The good news is you don't actually need to listen to my views, or indeed to those of the recessionists, since we have a fully independent body which employs a couple of hundred economists in order to assess where are most likely headed: the Reserve Bank of Australia (RBA).


Unemployment is forecast to increase a little through the next few quarters and then fall again in 2015:

"The unemployment rate has continued to move higher and the participation rate has declined noticeably.
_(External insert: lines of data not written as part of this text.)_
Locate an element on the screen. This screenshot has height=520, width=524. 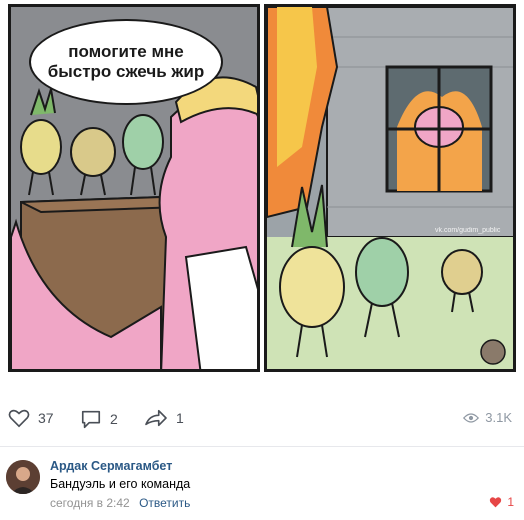
avatar is located at coordinates (23, 477).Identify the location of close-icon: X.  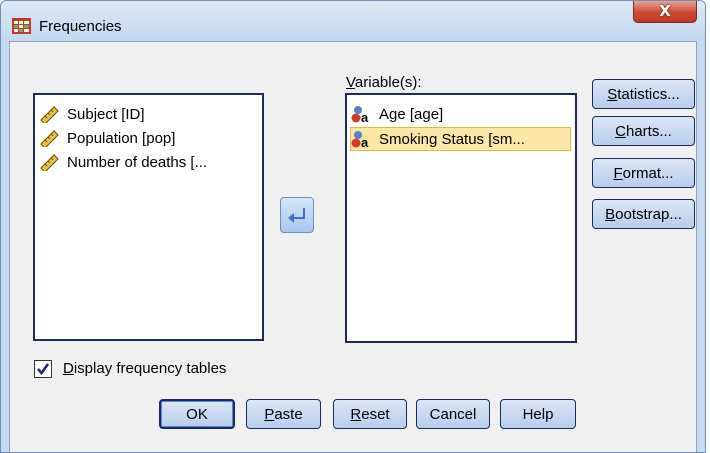
(665, 11).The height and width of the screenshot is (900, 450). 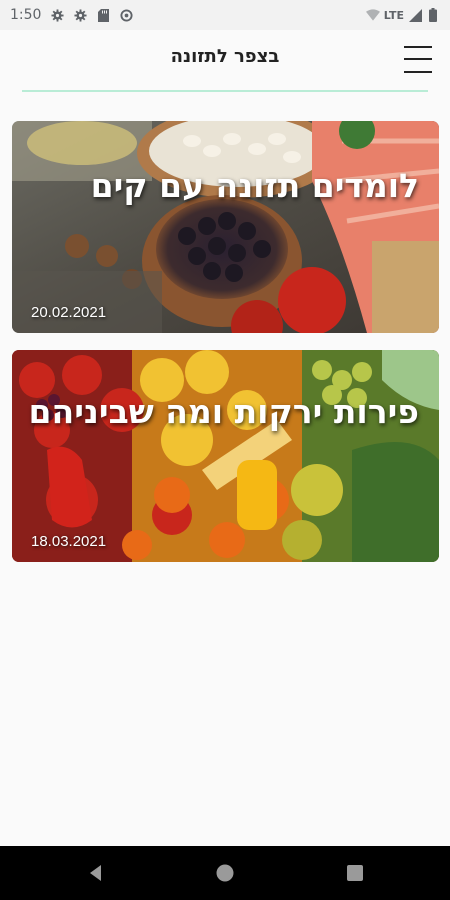 What do you see at coordinates (96, 873) in the screenshot?
I see `back-icon` at bounding box center [96, 873].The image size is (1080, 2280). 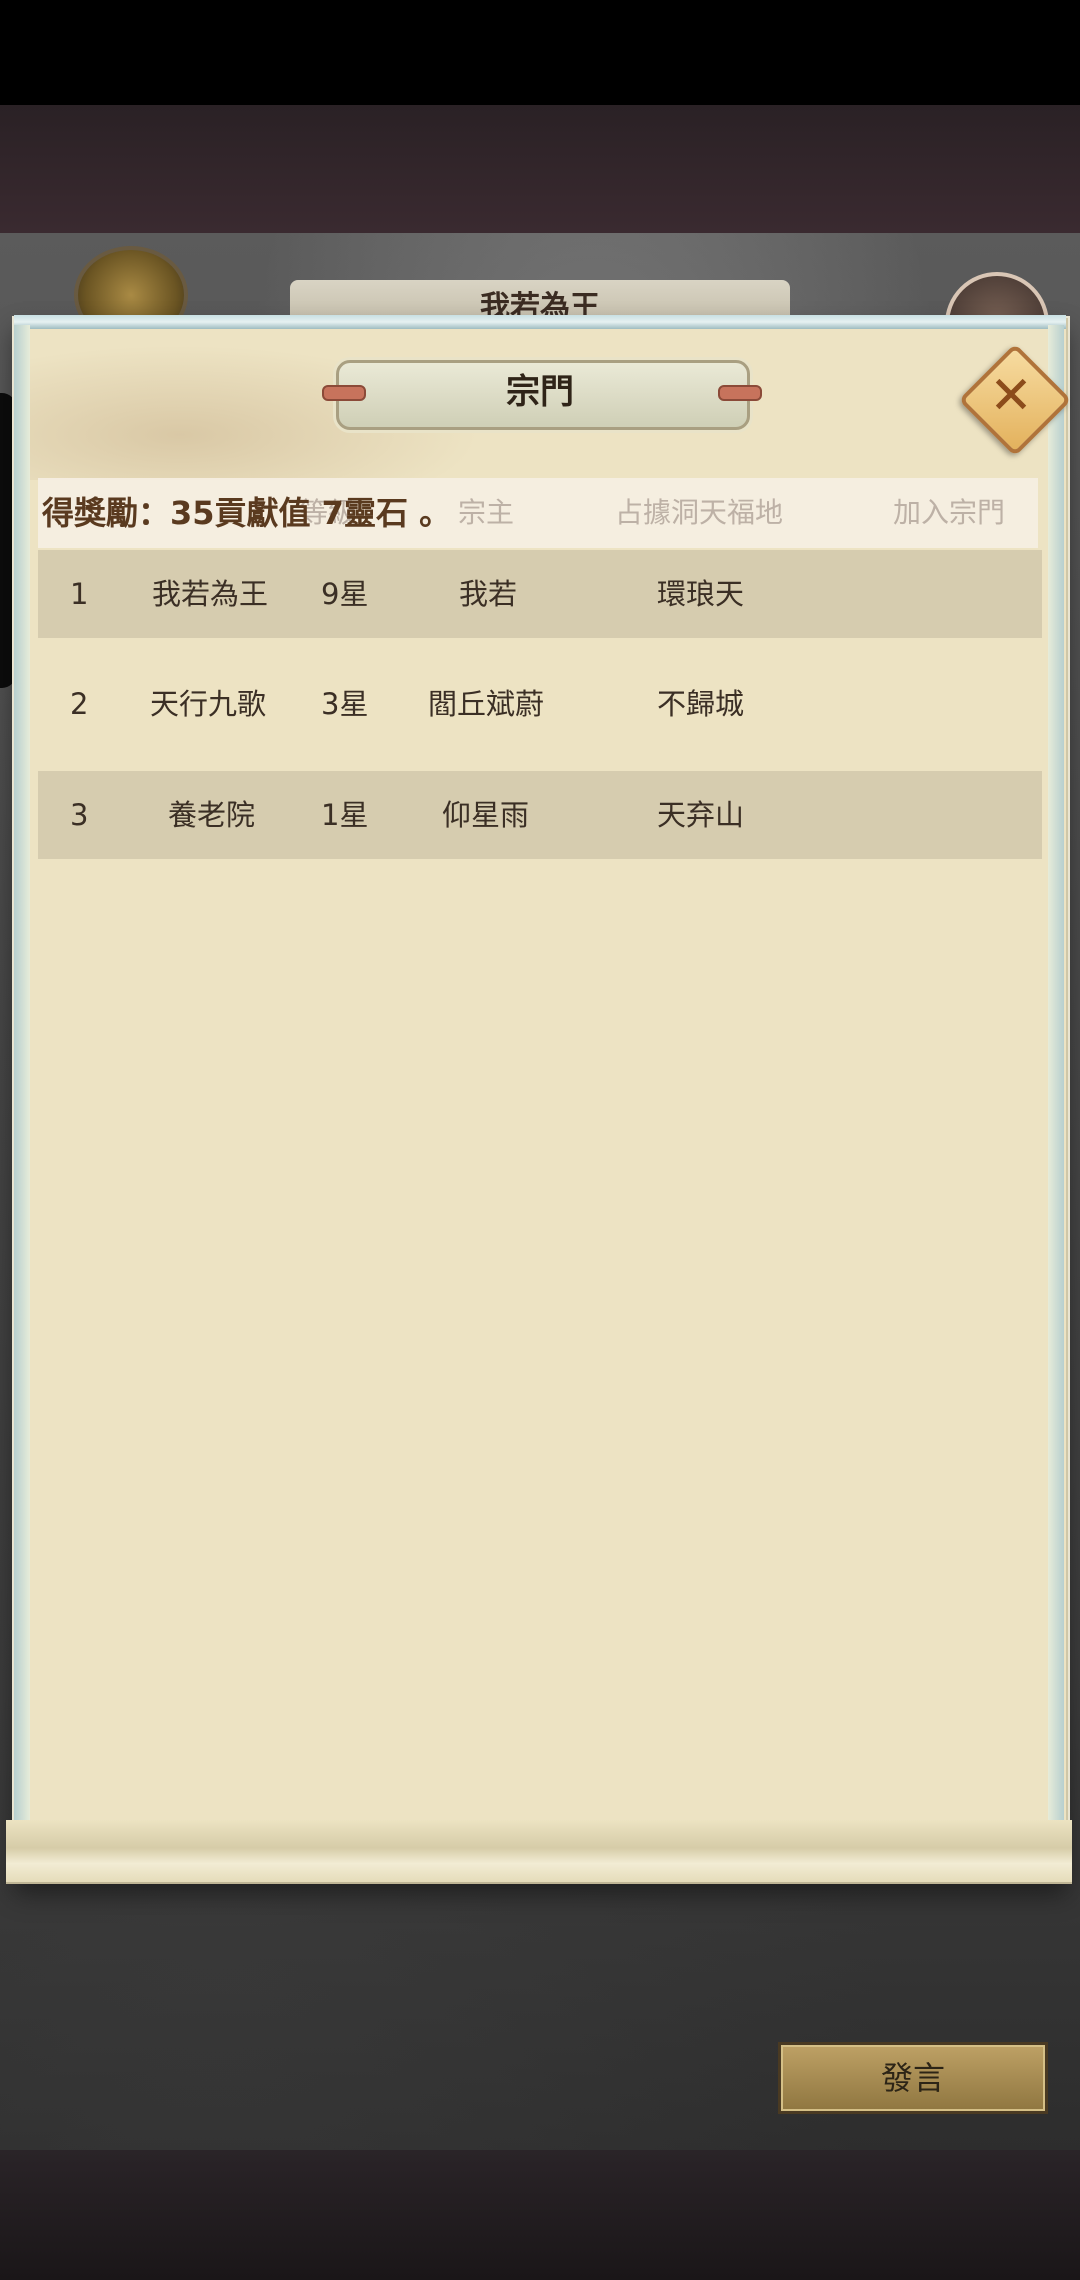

These factors are likely to continue to weigh on employment growth in the near term, and the unemployment rate is expected to remain on an upward trend for several quarters. 

This outlook for the unemployment rate over the next year or so is little changed from the previous Statement. 

In 2015, the expected improvement in the non-resource sector should underpin an improvement in labour demand, with growth in employment increasing gradually and the unemployment rate declining."

The RBA sees low interest rates stimulating the economy and labour markets. 

Growth and inflation forecasts

The RBA released its most recent output growth and inflation forecasts two weeks or so ago on February 7:

Source: RBA

One of the neat things about Australia having a long-standing and independent Central Bank is that they can use their track record to tell you how confident they are of their own forecasts.

Inflation is forecast to stay roughly within the target range of 2-3% until June 2016. 

The implication of this is that interest rates may stay at historically low levels for some time since the RBA's base case is for inflation to remain at around 2.5%  until 2016 (commensurate with the employment forecasts above).

Good news for homeowners and borrowers, less good news for savers.

As for the economy, the RBA projects GDP growth of:

-year ended June 2014: 2.25%

-year ended December 2014: 2.25% to 3.25%

-year ended June 2015: 2.50% to 3.50%

-year ended December 2015: 3.00% to 4.00%

-year ended June 2016: 3.00% to 4.25%

Looks like that recession will just have to wait a while.